The farther away a galaxy is, the more the expansion of space stretches — and therefore, redshifts — the light that will eventually arrive at our eyes. As we look to greater and greater distances, we see redshifts that increase. If we plot out how this apparent recession speed scales with distance, we get a nice, straight-line relationship: Hubble’s law. But the slope of that line, known as Hubble’s constant, isn’t actually a constant at all. It’s one of the biggest misconceptions in all of astronomy.

The redshift-distance relationship for distant galaxies. The points that don’t fall exactly on the line owe the slight mismatch to the differences in peculiar velocities, which offer only slight deviations from the overall observed expansion. The original data from Edwin Hubble, first used to show the Universe was expanding, all fit in the small red box at the lower-left. (Robert Kirshner, PNAS, 101, 1, 8–13 (2004))

There are two ways that we understand the Universe’s expansion: theoretically and observationally.
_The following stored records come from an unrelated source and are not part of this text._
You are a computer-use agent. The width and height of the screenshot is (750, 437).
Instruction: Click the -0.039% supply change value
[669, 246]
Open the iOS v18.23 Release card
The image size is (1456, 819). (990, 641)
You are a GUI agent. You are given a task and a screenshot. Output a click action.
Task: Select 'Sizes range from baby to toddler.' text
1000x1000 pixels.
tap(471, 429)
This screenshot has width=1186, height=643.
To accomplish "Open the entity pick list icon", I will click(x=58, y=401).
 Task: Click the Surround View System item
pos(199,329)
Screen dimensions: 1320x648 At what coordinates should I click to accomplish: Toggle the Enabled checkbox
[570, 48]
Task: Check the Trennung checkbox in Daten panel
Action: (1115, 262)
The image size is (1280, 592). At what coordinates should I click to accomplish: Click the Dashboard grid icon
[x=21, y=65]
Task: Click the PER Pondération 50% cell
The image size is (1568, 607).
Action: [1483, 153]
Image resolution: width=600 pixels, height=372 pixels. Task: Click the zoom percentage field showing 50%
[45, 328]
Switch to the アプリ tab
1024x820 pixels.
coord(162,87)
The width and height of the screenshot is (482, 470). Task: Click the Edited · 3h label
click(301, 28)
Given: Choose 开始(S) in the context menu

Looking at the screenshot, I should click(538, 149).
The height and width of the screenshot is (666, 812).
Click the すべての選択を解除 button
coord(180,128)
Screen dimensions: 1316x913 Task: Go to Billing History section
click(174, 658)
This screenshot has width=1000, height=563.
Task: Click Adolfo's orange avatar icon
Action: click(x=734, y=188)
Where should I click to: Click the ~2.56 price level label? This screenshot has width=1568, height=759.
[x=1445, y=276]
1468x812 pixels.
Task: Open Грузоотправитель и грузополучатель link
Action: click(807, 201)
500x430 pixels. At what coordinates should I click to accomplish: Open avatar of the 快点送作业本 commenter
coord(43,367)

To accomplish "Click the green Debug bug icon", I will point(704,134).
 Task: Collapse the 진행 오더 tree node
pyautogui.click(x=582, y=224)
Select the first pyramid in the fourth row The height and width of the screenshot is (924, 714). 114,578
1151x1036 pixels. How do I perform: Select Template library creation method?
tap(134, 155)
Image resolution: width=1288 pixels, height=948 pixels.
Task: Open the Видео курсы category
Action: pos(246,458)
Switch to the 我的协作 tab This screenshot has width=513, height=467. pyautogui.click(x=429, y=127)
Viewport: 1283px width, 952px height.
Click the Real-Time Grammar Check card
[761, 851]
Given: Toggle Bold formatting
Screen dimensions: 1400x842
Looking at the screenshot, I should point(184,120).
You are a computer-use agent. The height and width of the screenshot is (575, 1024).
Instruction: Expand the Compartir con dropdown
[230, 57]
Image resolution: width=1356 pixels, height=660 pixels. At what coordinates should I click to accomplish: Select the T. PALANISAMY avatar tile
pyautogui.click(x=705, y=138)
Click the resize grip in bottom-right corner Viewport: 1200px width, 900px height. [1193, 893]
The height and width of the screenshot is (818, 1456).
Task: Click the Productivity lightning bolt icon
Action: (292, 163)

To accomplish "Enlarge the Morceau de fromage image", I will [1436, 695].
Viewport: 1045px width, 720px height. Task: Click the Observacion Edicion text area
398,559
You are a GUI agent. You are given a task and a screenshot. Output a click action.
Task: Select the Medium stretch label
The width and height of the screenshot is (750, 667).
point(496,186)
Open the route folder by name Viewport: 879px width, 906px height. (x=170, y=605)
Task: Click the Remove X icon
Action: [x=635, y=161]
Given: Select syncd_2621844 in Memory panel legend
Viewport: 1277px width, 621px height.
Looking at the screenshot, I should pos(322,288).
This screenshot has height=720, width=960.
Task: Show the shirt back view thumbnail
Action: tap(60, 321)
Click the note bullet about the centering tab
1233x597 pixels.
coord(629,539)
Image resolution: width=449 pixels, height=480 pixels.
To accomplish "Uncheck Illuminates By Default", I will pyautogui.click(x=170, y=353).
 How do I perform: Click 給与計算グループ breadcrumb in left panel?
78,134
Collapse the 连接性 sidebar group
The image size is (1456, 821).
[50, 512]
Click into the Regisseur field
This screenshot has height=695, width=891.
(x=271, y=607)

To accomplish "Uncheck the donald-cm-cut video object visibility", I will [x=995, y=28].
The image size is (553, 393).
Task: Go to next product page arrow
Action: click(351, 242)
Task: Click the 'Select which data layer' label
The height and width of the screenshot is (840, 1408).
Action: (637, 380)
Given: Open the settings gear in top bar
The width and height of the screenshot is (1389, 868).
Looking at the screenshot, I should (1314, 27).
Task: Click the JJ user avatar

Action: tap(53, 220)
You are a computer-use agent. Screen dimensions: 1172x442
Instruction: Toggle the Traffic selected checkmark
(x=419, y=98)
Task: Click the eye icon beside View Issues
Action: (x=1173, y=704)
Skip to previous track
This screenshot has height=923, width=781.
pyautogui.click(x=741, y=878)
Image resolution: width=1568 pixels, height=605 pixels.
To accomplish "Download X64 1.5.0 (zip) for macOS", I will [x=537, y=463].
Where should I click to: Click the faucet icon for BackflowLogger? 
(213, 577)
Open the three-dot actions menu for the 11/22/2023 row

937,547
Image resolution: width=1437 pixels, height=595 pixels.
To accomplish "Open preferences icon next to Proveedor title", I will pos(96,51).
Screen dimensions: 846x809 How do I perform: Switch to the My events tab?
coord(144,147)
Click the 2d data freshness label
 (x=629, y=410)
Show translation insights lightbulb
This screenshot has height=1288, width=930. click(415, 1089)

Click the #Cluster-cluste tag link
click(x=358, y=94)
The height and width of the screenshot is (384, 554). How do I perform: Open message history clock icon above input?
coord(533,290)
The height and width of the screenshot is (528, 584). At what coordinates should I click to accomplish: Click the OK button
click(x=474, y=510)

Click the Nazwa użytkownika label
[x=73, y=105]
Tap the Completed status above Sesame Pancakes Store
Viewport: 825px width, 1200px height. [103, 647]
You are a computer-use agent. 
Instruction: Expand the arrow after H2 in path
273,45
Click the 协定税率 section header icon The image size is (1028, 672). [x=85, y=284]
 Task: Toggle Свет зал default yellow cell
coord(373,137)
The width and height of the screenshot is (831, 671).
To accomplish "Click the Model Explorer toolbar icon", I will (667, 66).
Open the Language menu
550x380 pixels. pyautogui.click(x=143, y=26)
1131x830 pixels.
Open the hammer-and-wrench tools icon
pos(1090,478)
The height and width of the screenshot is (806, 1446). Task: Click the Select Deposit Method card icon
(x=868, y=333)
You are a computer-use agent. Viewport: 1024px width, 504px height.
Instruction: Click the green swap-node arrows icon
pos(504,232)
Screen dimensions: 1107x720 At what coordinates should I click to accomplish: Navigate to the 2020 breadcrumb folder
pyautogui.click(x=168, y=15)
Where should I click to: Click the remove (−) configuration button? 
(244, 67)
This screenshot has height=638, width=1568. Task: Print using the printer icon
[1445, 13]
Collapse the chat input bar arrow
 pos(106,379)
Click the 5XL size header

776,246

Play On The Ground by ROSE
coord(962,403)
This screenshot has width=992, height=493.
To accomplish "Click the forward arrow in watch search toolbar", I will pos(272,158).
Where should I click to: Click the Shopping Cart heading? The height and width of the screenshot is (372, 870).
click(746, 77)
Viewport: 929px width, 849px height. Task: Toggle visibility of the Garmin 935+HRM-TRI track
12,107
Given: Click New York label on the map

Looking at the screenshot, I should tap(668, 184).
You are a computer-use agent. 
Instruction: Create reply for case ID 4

When we look out at the Universe, we see a number of important facts about the expansion:

  • the Universe expands at the same rate in all directions,
  • the more distant a galaxy is, the faster it recedes from us,
  • and that this is only true on average.

When we look at individual galaxies, there are large discrepancies in the speeds they actually have, and this is due to gravitational interactions of everything else in the entire Universe.

A two-dimensional slice of the overdense (red) and underdense (blue/black) regions of the Universe nearby us. The lines and arrows illustrate the direction of peculiar velocity flows, but all of this is embedded in a fabric of expanding space. (Cosmography of the Local Universe — Courtois, Helene M. et al. Astron.J. 146 (2013) 69)

But this is not an insurmountable problem. The Universe is not a place where we only have a few galaxies we can measure the redshift and distance to; there are literally millions of galaxies that we’ve done this for. As we find a huge slew of galaxies, we can do what’s called “binning” them together, where we’ll take galaxies in a certain distance range and average them together, calculating an average redshift for them. As we do this, we find that straight-line relation that defines Hubble’s law.

Here’s the surprise, though. If we look to large enough distances, we can see that the expansion rate no longer follows that straight-line law, but rather curves.

A plot of the apparent expansion rate (y-axis) vs. distance (x-axis) is consistent with a Universe that expanded faster in the past, but is still expanding today. This is a modern version of, extending thousands of times farther than, Hubble’s original work. Note the fact that the points do not form a straight line, indicating the expansion rate’s change over time. (Ned Wright, based on the latest data from Betoule et al. (2014))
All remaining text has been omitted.